Ted Zegwaard

Personal information
- Full name: Nicolaas Leonard Zegwaard
- Nickname(s): Jan van Houten, Ted Derwetter
- Born: 15 October 1903 Amsterdam, Netherlands
- Died: 1 November 1952 (aged 49) Durban, South Africa

Sport
- Sport: Boxing

= Ted Zegwaard =

Dutch boxer (1903–1952)

Nicolaas Leonard "Ted" Zegwaard (15 October 1903 – 1 November 1952) was a Dutch boxer who competed in the 1920 Summer Olympics.

Zegwaard was born as the youngest child of Nicolaas Leonard Zegwaard, a diamond cutter in Amsterdam, and Hendrika Margaretha Langelaan.

In 1920 he was eliminated in the quarter-finals of the flyweight class. In the first round he won his fight against Frederic Virtue but he lost his next bout to the upcoming bronze medalist William Cuthbertson.

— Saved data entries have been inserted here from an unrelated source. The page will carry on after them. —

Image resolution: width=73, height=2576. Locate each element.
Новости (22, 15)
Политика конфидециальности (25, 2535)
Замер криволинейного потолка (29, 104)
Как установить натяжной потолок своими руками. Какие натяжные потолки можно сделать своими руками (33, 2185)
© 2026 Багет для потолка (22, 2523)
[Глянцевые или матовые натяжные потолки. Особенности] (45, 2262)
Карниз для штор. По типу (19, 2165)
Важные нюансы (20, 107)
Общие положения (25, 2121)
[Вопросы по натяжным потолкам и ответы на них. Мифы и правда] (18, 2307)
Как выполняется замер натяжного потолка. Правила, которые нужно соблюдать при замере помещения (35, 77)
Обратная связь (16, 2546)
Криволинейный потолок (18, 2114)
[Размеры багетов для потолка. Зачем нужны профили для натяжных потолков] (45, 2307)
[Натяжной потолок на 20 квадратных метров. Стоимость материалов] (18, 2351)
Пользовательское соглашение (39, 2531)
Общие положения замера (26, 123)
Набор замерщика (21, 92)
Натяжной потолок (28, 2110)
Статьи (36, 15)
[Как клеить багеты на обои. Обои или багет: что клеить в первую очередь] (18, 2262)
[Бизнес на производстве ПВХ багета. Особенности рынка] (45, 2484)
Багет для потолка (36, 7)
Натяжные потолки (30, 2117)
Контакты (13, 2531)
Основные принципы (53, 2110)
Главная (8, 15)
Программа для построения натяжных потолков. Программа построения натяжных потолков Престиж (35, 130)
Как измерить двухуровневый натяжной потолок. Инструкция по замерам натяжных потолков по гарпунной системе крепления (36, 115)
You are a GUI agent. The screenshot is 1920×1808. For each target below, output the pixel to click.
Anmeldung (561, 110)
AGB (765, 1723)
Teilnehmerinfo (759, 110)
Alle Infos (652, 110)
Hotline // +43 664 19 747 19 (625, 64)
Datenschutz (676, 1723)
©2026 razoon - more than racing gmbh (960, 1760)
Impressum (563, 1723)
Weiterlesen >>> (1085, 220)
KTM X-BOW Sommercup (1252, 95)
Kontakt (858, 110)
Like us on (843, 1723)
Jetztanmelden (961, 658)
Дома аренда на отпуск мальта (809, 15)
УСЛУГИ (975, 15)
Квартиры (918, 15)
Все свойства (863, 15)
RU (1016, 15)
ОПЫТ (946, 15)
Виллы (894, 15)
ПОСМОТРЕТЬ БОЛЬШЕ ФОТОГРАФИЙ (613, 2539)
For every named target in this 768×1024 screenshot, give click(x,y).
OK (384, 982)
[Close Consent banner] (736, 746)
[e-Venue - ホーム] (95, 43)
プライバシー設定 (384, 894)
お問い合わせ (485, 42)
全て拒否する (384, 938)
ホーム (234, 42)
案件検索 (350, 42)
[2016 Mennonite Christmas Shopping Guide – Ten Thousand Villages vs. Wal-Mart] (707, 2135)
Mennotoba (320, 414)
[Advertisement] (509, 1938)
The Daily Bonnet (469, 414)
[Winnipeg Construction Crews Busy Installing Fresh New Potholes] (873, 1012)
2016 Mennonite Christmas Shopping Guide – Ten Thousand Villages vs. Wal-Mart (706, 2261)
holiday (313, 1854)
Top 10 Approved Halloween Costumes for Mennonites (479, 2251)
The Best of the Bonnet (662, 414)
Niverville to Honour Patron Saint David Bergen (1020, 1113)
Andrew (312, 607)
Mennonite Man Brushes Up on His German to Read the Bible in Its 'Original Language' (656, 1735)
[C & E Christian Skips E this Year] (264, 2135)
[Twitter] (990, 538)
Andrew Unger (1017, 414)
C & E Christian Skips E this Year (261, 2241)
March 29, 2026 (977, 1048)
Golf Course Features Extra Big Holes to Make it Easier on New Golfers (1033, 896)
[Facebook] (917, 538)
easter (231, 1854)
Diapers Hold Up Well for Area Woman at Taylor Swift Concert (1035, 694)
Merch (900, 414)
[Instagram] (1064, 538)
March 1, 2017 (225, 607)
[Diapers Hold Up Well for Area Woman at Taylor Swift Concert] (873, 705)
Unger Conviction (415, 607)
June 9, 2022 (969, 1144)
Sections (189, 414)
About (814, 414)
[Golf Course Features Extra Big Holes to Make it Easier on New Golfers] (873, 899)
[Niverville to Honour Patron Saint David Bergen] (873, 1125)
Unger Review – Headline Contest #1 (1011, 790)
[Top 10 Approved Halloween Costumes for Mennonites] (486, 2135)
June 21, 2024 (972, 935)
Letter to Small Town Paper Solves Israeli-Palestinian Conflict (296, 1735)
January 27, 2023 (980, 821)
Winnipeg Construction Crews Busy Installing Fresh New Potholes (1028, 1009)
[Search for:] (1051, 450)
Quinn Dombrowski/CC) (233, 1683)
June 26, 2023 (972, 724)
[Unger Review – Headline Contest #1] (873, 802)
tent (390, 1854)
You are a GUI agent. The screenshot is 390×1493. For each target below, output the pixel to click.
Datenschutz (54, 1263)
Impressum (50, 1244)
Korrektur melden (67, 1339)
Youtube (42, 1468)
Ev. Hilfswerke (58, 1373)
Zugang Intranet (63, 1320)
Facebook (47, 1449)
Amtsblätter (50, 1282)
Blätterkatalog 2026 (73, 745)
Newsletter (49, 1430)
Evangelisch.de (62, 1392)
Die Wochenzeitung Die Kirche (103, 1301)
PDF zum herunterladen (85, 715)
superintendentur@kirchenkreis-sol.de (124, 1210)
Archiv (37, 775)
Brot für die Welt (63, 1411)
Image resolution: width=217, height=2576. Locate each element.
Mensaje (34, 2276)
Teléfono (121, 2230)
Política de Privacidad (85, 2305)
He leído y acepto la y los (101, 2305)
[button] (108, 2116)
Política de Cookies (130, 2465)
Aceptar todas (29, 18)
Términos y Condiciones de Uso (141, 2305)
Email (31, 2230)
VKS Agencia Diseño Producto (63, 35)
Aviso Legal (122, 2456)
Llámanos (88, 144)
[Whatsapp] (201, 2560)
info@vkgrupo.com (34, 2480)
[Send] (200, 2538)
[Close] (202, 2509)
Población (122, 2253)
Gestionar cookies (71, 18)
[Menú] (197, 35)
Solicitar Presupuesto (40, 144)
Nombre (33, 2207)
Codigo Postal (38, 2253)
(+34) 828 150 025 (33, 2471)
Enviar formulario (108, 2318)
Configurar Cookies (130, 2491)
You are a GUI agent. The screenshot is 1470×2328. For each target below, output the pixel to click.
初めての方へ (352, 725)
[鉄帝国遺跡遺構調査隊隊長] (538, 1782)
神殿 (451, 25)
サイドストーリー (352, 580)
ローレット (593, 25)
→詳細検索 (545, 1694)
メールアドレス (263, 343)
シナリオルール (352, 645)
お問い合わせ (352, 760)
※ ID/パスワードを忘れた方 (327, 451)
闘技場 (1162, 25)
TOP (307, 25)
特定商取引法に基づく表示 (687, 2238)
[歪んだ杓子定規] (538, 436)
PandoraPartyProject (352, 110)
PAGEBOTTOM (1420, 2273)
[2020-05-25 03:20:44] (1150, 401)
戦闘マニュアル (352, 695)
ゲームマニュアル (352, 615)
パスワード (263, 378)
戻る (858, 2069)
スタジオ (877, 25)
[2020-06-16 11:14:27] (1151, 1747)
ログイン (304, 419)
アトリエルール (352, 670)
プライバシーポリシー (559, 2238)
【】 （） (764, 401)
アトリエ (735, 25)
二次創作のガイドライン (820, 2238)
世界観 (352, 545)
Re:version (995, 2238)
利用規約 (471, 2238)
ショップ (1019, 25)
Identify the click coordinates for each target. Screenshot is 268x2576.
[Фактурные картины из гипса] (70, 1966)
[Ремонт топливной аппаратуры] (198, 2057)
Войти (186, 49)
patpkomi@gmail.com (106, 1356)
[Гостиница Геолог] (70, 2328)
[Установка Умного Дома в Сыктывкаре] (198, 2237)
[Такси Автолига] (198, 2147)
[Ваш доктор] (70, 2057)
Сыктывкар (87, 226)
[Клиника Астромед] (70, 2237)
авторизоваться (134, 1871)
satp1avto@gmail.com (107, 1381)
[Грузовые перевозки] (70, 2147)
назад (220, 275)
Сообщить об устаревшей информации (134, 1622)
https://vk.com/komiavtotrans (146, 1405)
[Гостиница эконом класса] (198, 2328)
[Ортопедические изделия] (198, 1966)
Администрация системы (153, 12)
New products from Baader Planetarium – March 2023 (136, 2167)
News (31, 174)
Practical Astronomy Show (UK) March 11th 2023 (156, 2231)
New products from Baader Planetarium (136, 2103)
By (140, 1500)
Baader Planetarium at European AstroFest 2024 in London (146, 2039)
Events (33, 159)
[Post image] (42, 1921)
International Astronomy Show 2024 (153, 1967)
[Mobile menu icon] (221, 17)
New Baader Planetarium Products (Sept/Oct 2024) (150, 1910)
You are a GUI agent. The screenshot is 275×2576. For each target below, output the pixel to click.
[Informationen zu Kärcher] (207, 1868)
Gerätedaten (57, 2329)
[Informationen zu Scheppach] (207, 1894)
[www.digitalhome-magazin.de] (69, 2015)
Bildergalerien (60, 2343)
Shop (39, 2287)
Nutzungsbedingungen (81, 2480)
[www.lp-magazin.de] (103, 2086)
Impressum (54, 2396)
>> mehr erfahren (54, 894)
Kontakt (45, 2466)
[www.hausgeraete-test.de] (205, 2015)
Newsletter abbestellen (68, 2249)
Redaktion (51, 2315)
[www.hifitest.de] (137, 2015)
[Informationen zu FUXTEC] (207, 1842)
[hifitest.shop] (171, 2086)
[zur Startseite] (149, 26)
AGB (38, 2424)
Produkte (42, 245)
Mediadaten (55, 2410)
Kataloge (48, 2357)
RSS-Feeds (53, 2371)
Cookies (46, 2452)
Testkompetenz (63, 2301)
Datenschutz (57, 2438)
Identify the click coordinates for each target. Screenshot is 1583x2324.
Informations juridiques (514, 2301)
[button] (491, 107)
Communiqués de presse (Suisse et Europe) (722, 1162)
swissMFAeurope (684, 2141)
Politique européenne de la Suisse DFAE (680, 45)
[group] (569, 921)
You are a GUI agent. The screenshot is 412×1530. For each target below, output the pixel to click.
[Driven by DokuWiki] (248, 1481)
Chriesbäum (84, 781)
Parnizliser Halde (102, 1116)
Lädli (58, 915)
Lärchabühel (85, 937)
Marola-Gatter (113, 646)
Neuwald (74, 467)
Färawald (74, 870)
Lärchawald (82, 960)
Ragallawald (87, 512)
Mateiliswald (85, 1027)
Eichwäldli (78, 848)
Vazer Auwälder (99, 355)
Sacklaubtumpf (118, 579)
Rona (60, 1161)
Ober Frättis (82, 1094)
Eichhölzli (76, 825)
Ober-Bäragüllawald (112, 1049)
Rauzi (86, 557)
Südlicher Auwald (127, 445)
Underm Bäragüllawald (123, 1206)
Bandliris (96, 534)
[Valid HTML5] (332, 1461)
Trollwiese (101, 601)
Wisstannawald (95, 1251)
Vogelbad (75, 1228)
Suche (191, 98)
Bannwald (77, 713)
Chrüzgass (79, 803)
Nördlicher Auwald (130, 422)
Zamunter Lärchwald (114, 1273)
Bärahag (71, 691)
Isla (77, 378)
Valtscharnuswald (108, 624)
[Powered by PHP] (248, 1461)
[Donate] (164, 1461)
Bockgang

Zegwaard became professional some time after the Olympics. In September 1926 he moved to Australia. In March 1931 he returned to Amsterdam from Sydney, listing boxer as his profession, but in December 1935, now a worstelaar ("wrestler"), he left again for Sydney. Not able to obtain permanent residence or citizenship, he eventually moved to South Africa. In his later career he also went by the name "Jan van Houten".